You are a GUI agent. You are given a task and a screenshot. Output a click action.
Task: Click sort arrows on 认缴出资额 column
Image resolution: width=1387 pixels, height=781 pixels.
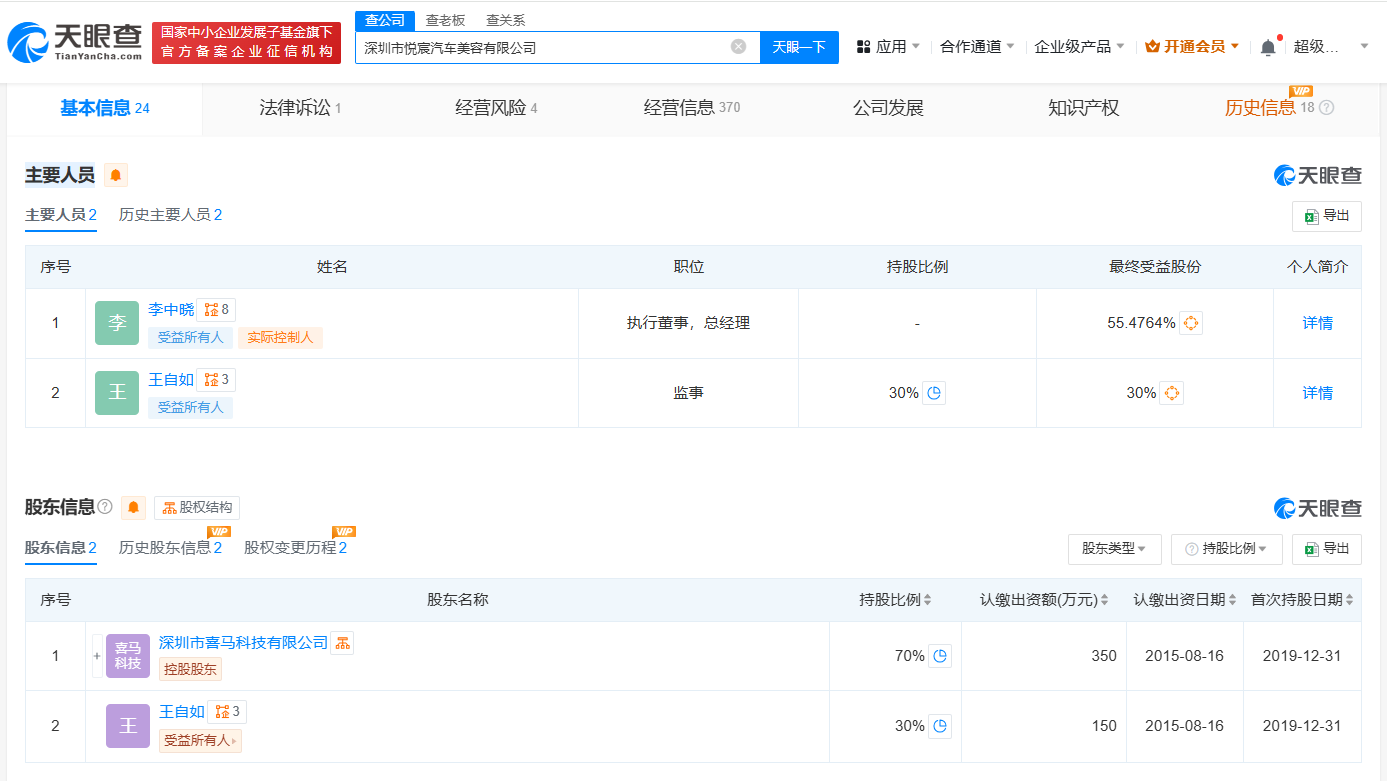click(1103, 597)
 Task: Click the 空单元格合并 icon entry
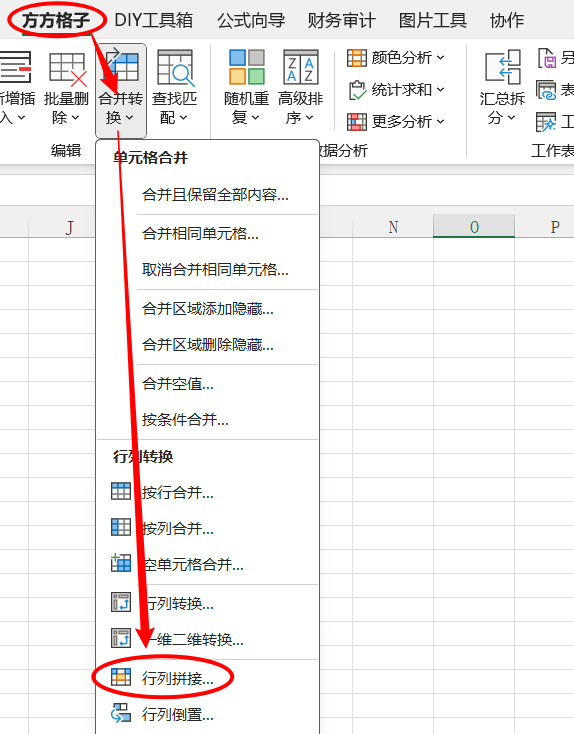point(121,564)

*WHAT TO WORK ON:*
Reprint the entries above exactly, images removed.

*SOLUTION TO THE PROBLEM:*
You are a GUI agent. You are given a task and a screenshot. Output a click action.
Task: Click sort arrows on 认缴出资额 column
Image resolution: width=1387 pixels, height=781 pixels.
click(1103, 597)
 Task: Click the 空单元格合并 icon entry
point(121,564)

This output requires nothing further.